▶ **Material provided**
————————

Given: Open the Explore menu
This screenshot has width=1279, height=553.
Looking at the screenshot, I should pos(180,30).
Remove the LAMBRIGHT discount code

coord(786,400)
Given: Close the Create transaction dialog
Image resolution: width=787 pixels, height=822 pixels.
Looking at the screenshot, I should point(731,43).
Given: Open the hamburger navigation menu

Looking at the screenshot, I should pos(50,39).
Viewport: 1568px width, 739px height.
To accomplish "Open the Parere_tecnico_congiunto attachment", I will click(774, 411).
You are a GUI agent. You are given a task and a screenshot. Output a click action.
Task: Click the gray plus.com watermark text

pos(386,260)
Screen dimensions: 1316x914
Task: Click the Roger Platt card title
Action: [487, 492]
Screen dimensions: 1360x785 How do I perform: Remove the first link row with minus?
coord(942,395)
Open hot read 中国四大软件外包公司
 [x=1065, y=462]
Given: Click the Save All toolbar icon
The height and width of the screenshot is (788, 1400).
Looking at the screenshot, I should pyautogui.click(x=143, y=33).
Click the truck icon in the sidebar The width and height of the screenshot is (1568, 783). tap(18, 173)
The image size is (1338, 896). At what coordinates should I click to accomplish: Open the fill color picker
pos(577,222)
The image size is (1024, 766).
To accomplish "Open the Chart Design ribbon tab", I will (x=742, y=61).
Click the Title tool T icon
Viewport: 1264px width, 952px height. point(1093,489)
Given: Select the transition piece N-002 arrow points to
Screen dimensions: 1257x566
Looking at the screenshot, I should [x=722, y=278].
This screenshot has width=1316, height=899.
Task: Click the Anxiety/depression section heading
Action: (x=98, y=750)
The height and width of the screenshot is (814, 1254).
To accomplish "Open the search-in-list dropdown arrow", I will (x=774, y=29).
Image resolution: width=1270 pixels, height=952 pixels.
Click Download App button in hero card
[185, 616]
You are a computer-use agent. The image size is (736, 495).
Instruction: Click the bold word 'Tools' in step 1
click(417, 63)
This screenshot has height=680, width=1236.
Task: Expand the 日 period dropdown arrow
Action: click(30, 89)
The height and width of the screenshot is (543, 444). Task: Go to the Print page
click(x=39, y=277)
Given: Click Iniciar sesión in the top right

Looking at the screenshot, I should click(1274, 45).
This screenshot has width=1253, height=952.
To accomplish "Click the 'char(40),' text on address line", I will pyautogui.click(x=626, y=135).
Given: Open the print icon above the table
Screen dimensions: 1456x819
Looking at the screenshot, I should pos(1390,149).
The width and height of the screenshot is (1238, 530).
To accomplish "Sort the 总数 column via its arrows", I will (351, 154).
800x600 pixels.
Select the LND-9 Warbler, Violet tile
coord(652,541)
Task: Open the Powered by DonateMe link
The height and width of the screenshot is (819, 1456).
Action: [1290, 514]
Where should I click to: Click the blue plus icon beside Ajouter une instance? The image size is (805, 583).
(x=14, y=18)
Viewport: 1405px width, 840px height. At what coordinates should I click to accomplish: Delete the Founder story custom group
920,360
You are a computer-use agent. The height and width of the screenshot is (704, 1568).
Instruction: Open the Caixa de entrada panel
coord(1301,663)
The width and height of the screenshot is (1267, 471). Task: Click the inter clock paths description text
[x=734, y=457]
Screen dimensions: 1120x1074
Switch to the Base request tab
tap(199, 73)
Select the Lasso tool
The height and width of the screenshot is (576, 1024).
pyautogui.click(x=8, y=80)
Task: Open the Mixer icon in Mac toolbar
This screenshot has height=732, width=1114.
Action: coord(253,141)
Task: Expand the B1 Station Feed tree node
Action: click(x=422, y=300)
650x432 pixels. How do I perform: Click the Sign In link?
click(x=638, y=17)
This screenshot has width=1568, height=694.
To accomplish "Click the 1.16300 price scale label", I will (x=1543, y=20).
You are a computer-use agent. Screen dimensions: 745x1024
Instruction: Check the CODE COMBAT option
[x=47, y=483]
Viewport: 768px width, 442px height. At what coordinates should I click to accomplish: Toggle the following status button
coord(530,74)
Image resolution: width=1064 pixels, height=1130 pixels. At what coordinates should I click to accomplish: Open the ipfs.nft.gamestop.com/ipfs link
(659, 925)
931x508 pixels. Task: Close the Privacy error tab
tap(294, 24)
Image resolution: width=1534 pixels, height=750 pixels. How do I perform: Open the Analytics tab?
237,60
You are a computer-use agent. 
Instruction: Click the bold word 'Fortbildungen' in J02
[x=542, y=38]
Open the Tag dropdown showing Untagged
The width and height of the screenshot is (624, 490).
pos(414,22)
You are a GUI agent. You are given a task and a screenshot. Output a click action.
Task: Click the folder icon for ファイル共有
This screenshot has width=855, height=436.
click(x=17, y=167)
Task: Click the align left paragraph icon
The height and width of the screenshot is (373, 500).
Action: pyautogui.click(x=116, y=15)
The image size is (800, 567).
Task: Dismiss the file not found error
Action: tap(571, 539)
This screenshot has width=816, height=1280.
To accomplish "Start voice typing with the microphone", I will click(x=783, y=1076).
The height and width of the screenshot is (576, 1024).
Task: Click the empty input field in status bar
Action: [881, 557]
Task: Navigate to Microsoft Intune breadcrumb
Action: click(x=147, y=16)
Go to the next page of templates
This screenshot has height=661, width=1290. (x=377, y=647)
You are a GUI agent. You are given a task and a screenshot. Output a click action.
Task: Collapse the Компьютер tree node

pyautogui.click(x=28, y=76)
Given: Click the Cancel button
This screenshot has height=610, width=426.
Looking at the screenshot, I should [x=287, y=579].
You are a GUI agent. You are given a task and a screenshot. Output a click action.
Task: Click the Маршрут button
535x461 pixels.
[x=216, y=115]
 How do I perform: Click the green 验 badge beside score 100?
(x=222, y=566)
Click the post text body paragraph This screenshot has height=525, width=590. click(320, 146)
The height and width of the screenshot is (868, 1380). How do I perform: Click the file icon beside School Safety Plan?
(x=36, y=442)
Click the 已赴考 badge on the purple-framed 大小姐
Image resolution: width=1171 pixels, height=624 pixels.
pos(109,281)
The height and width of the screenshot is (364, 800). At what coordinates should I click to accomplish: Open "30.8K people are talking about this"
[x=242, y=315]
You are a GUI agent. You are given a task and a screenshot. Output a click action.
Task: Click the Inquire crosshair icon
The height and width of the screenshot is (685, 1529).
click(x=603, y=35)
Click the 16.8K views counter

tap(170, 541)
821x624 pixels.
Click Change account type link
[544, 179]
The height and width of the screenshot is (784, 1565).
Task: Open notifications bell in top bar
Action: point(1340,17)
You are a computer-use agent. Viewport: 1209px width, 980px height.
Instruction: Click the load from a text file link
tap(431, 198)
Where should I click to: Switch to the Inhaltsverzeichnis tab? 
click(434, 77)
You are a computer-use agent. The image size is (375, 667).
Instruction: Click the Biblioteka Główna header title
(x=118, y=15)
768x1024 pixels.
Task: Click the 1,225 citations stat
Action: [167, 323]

————————

▶ **Task goal**
Reproduce the material verbatim, from the line with "Image resolution: width=1270" up to and including the line with "Looking at the screenshot, I should click(1274, 45).".

▶ **Exercise response**
Image resolution: width=1270 pixels, height=952 pixels.
Click Download App button in hero card
[185, 616]
You are a computer-use agent. The image size is (736, 495).
Instruction: Click the bold word 'Tools' in step 1
click(417, 63)
This screenshot has height=680, width=1236.
Task: Expand the 日 period dropdown arrow
Action: click(30, 89)
The height and width of the screenshot is (543, 444). Task: Go to the Print page
click(x=39, y=277)
Given: Click Iniciar sesión in the top right

Looking at the screenshot, I should click(1274, 45).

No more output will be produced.